BAMでも上演された、2013年に初演された作品『100 Keyboards』は、これまでにヨーロッパを中心に世界25ヵ国以上でツアーを行なうなど、近年ますます多くの国々で上演されている。ある意味では、ASUNAのアートワールドにおける出世作でもあり、代表作ともなっている。それは、100台を超える電池駆動の大小さまざまなキーボードを用いて、ラ・モンテ・ヤングばりの、ふたつの音程をずっと伸ばし続けるという作品である。このように聞けば、ふたつの音程のみがただ持続するだけの状態が想像されるだろうか。ふたつの持続する音が、それ以外何も起こらずにただ鳴っている、と考えるとさにあらず。副題である「干渉音の分布とモアレ共鳴」が表しているように、それぞれのキーボードの持つ、個体差による音程のずれ、電池駆動による音程への影響などが、音のゆらぎとなってあらわれ、そこに多様なうなりを持っためくるめく音響空間が立ち上がるのである。おなじ鍵盤を押していても、ほんのわずかな、微妙な周波数の差異によっても、音の干渉現象が生じ、さらには、上演される空間の音響特性も影響することで、鑑賞者が会場のどの場所で聴くかによっても、顔の向きを変えただけでも、耳にする音の状態は異なって聴こえるだろう。音響現象がそのまま作品化されたような、しかし、まさにサイトスペシフィックな聴覚体験をもたらす作品である。ASUNAが1台、また1台と、次々にキーボードの電源を入れ、音を出していき、全部のキーボードの音が出終わると、今度は1台ずつ電源を切り、音を減じていき、すべての音が消えたところで終演となる。手法としては、ミニマル・ミュージックや、ドローン・ミュージックを引き継ぎながら、それが、玩具や子供用のキーボードが含まれることによって、ASUNAの言うところの「安価で音程が不安定なキーボードだからこそ作り出せる音のかたまり」が出現し、独自のゆらぎを持ったオリジナルな作品となっている。また、カラフルなキーボード群と、ASUNAの容姿によっても、どこか童話的な世界に引き込まれるような感覚がある。

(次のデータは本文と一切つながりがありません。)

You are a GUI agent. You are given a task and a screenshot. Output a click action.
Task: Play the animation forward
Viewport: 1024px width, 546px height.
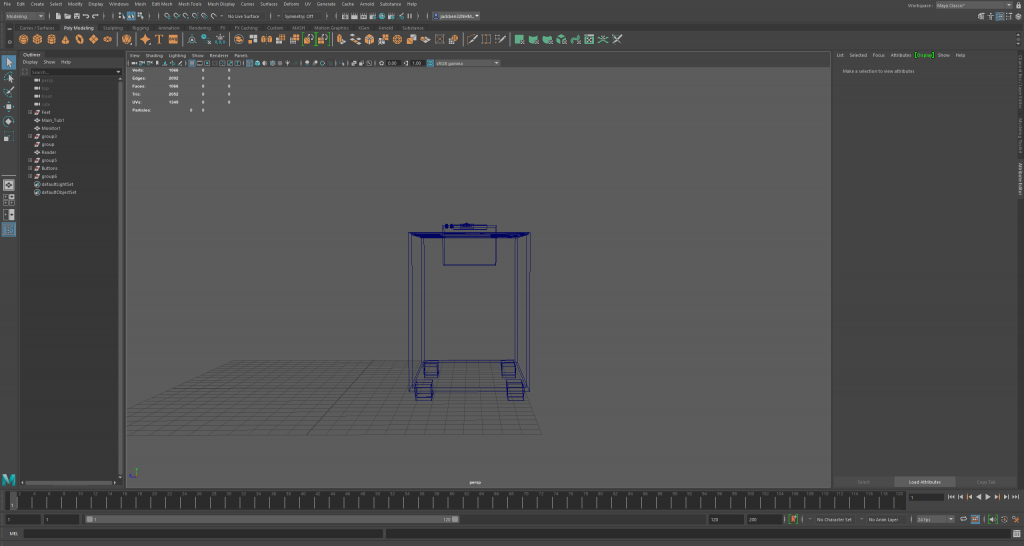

今回《SCOOL》で上演された『Falling Sweets / Afternoon Membranophone』は、お菓子を食べること、あるいはお菓子によって音楽を演奏する試みである。ほんとうにただお菓子を食べることが、音楽に変換される、ということでは必ずしもなく、あらゆる要素が音楽的に収斂していく、演劇的ともいえる、ASUNA的なしつらえが周到に施されたサウンド・パフォーマンスだったと言えるだろう。上演作品は、新作『Afternoon Membranophone』と『Falling Sweets』の2作品とインターリュード的な小品の3つのパートからなっている。全編を通してパフォーマーはASUNA本人と加藤りまのふたりによって上演された。今回が初演となる『Afternoon Membranophone』は、小さな丸テーブル然としたスネアとフロアタムといったドラムを共鳴媒体として使用し、オシレーターを発音源とした作品である。膜鳴楽器(タイトルになっているMembranophoneのこと)の張力や振動をコントロールしながら、ドラムスの上のいくつもの小皿に袋からスプーンで取り出したキャンディを取り分け、それを口に運びながら、共鳴とともに回転し、ぶつかりあう小皿と、ちらばった色とりどりのキャンディのざわめきとともに、音のモアレを作り出した。食べてはまた小皿にキャンディを分け、溢れ出たキャンディがドラムのヘッドを満たしていくと、だんだんと振動要素が増えていく。いくつもの振動現象が空間を満たし、ときおりメロディのようにも感じられる音のモアレが現れては消えていく。

上演中、ふたりのパフォーマーは互いに特に会話をすることもなく、アイコンタクトによって作品は進行する。演劇的しつらえと言いながらも、どこかぎこちないパフォーマーの演技は、いわゆる役者のような振る舞いとは程遠い。しかし、それゆえに、むしろお約束感のない、パフォーマーの緊張が伝わってくるようなスリリングな空気を醸すことにもなったのではないだろうか。そして、インターリュードの自動演奏パートをはさんで、後半『Falling Sweets』へとシームレスに続く。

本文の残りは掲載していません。